ProLiant Servers (ML,DL,SL)
1820699 Members
2740 Online
109627 Solutions
New Discussion

Microserver Gen10 Plus v2 NVMe SSD randomly crashes

 
SOLVED
Go to solution
Liceo
Occasional Advisor

Microserver Gen10 Plus v2 NVMe SSD randomly crashes

I have two Microserver Gen10 Plus v2 and i have problems to get an Samsung MVNe SSD 990 Pro runing stable. I have used a simple PCIe 4.0 Card with no active components on it. I'm running Server 2022 and installed the latest ProLiant updates using SUM.

On both servers, the Samsung NVMe SSD are running and i measure high troughputs (up tp 7000MB/s sequencial) which is pretty good. 

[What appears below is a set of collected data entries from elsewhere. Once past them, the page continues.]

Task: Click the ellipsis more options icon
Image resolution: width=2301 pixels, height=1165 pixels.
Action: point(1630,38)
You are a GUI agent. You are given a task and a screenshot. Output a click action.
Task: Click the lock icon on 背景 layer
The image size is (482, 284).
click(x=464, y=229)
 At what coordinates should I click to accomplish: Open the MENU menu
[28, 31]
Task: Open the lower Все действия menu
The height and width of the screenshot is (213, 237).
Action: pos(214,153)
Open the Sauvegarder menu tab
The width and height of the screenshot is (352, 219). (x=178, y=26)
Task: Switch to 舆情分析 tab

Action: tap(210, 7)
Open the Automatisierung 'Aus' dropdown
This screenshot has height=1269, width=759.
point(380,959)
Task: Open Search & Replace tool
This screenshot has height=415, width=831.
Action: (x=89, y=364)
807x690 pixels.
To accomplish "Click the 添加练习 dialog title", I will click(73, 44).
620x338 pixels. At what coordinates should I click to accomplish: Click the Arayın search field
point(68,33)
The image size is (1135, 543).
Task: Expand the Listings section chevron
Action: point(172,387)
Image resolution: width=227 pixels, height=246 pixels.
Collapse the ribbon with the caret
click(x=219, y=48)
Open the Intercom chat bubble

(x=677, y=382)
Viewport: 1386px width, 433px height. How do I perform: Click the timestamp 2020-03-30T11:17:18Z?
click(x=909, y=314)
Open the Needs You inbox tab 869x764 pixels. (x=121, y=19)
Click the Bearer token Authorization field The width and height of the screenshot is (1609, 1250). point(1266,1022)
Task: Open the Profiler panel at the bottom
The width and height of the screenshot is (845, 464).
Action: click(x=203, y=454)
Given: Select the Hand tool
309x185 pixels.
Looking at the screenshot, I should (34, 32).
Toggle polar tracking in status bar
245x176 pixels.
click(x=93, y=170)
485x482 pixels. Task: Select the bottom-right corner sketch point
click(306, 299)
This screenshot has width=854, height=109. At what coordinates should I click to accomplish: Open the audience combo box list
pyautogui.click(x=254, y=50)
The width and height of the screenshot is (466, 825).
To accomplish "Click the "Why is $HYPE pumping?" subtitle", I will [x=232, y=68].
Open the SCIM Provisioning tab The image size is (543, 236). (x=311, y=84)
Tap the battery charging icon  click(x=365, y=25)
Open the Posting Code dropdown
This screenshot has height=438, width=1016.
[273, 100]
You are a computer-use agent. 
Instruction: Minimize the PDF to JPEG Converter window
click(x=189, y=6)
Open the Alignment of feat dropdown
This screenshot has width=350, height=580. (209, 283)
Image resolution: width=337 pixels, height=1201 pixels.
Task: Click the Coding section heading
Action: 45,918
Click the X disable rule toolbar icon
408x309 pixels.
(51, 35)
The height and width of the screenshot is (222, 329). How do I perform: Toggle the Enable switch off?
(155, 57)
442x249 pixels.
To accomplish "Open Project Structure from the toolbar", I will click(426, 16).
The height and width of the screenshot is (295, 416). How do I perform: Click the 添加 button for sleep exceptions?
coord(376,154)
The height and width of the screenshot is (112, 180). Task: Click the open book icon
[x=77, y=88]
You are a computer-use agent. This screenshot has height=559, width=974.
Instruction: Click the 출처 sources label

But suddently, the drive disappears completely (in disk mgmt, or device manager) followed by an the event: Reset to device, Device RaidPort1, was issued.

Any ideas what could cause this issue?

12 REPLIES 12
Liceo
Occasional Advisor

Re: Microserver Gen10 Plus v2 NVMe SSD randomly crashes

 

Screenshot 2023-05-08 224919.jpg

The Problem seems to be related to the Standard NVM Express Controller

Suman_1978
HPE Pro

Re: Microserver Gen10 Plus v2 NVMe SSD randomly crashes

Hi,

I am not sure on the Microserver but in other ProLiant's, it was caused by Smart Array drivers or WBEM.  Please refer to these articles.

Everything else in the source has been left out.